Lots of good advice here. My addition - don't look at breasts in Playboy, etc., women's mags, online, except the unretouched breasts at sites listed above, or anyplace else where they're made up, retouched, taped into place, etc. What you see in pictures is not what's real. Guys like breasts. Your BF likes your breasts.
posted by theora55 at 2:57 PM on September 20, 2011


I absolutely loathed my body at 18, and now at 21 I feel pretty damn good about it (and it looks pretty much the same). Many of my friends have had similar experiences. I think simply growing older and gaining more life experiences helps you become more comfortable in your skin.

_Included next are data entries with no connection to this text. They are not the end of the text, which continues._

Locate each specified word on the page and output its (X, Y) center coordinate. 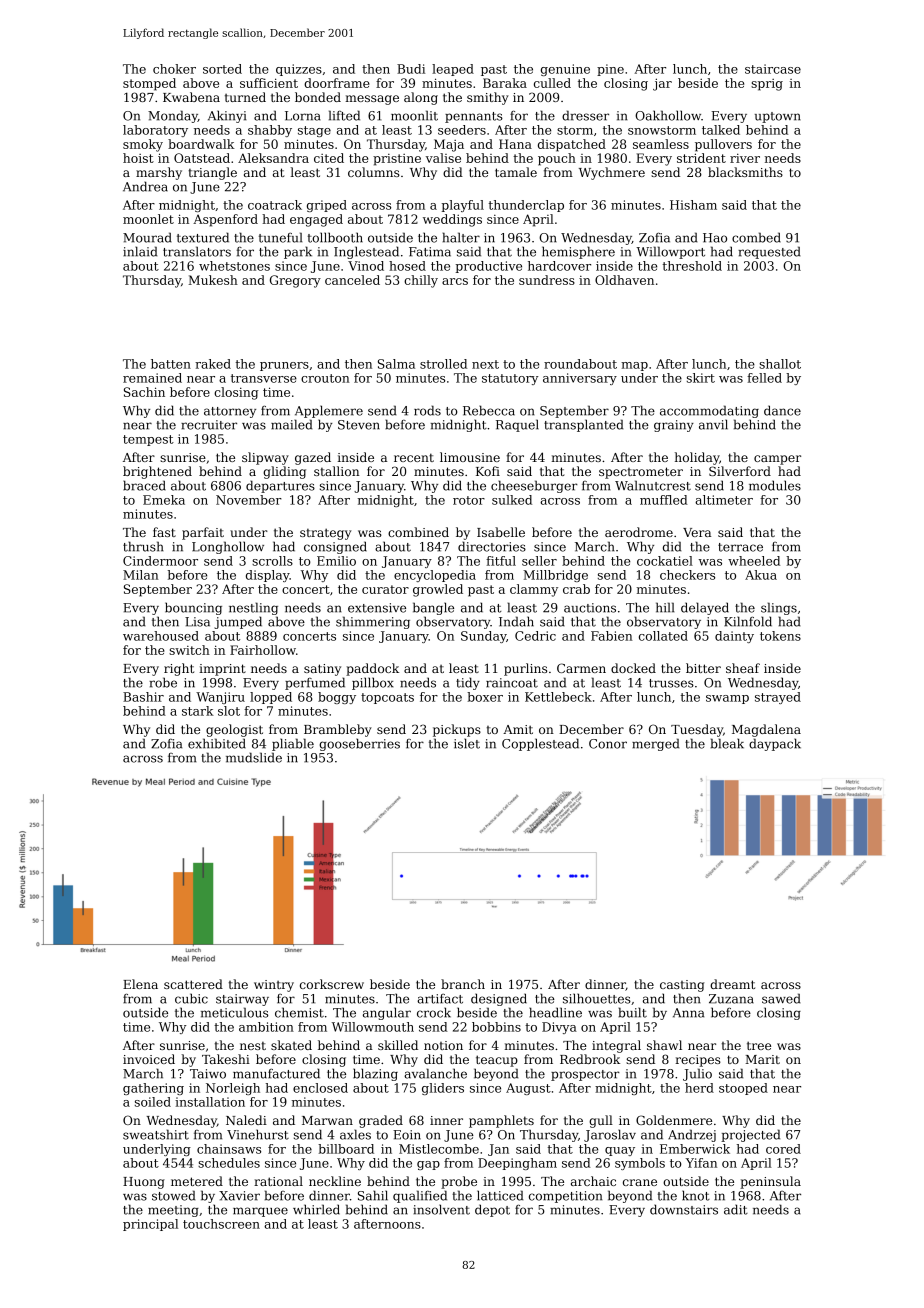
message (372, 100)
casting (682, 986)
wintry (274, 986)
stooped (743, 1089)
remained (152, 378)
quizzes (299, 70)
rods (427, 410)
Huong (144, 1183)
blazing (375, 1074)
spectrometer (641, 473)
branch (463, 984)
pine (610, 70)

The other thing I can suggest is looking into where your ideals come from. If you spend a lot of time looking at fashion magazines or mainstream porn or Victoria's Secret catalogs or whatever pushes that a single ideal, you start to think that's what the 'normal' female body looks like. Looking at a diversity of images can help change that. Personally, I felt a lot better about myself when I looked at a book of vintage erotica.